- _SOURCE DOCUMENT_
§ §
Interface to change SHM memory sizes when no run is ongoing. Otherwise we cannot tune the workflow for both Pb-Pb and pp: https://alice.its.cern.ch/jira/browse/EPN-250
Check total bytes written on the SSDs, to get an impression how much of the lifetime of the SSDs we have already used, switch to using a ramdisk if necessary: https://alice.its.cern.ch/jira/browse/EPN-198 https://alice.its.cern.ch/jira/browse/EPN-237
- Max 11% lifetime used, can delay deployment of RAMDISK cache to later this year.
Improve DataDistribution file replay performance, currently cannot do faster than 0.8 Hz, cannot test MI100 EPN in Pb-Pb at nominal rate, and cannot test pp workflow for 100 EPNs in FST since DD injects TFs too slowly. https://alice.its.cern.ch/jira/browse/EPN-244 NO ETA
Need DDS/ODC feature to deploy different topologies on EPNs with MI50 and with MI100. ETA End of March + ~2 weeks
Go to error state if a critical task (e.g. calib task) fails (taking nmin into accound). But currently we do not see failing calibration tasks at all, except for a message in infologger. ODC should go to error, and then ECS should stop the run automatically. Also when n < nmin. ETA End of March

Other EPN topics:

Deploy DDS with support for non-critical tasks (eg QC): https://alice.its.cern.ch/jira/browse/EPN-131
Check NUMA balancing after SHM allocation, sometimes nodes are unbalanced and slow: https://alice.its.cern.ch/jira/browse/EPN-245
Fix problem with SetProperties string > 1024/1536 bytes: https://alice.its.cern.ch/jira/browse/EPN-134 and https://github.com/FairRootGroup/DDS/issues/440
After software installation, check whether it succeeded on all online nodes (https://alice.its.cern.ch/jira/browse/EPN-155) and consolidate software deployment scripts in general.
§ §
- _DATA LINES_
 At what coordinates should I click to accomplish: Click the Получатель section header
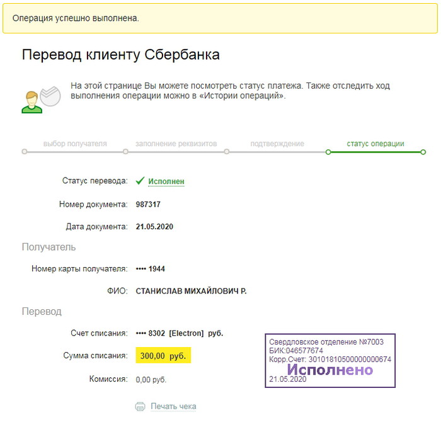pos(49,247)
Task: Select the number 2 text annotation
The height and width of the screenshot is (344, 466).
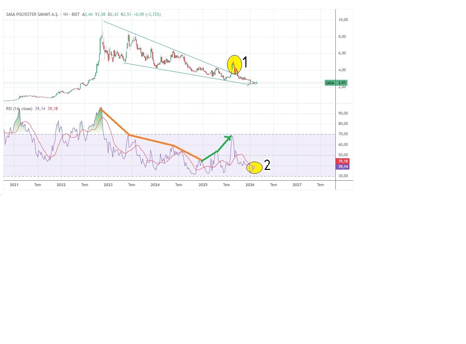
§ §
Rewrite the EPN task list from "Interface to change" to "later this year.", putting "NVMe drives" wherever "SSDs" appears.

Interface to change SHM memory sizes when no run is ongoing. Otherwise we cannot tune the workflow for both Pb-Pb and pp: https://alice.its.cern.ch/jira/browse/EPN-250
Check total bytes written on the NVMe drives, to get an impression how much of the lifetime of the NVMe drives we have already used, switch to using a ramdisk if necessary: https://alice.its.cern.ch/jira/browse/EPN-198 https://alice.its.cern.ch/jira/browse/EPN-237
- Max 11% lifetime used, can delay deployment of RAMDISK cache to later this year.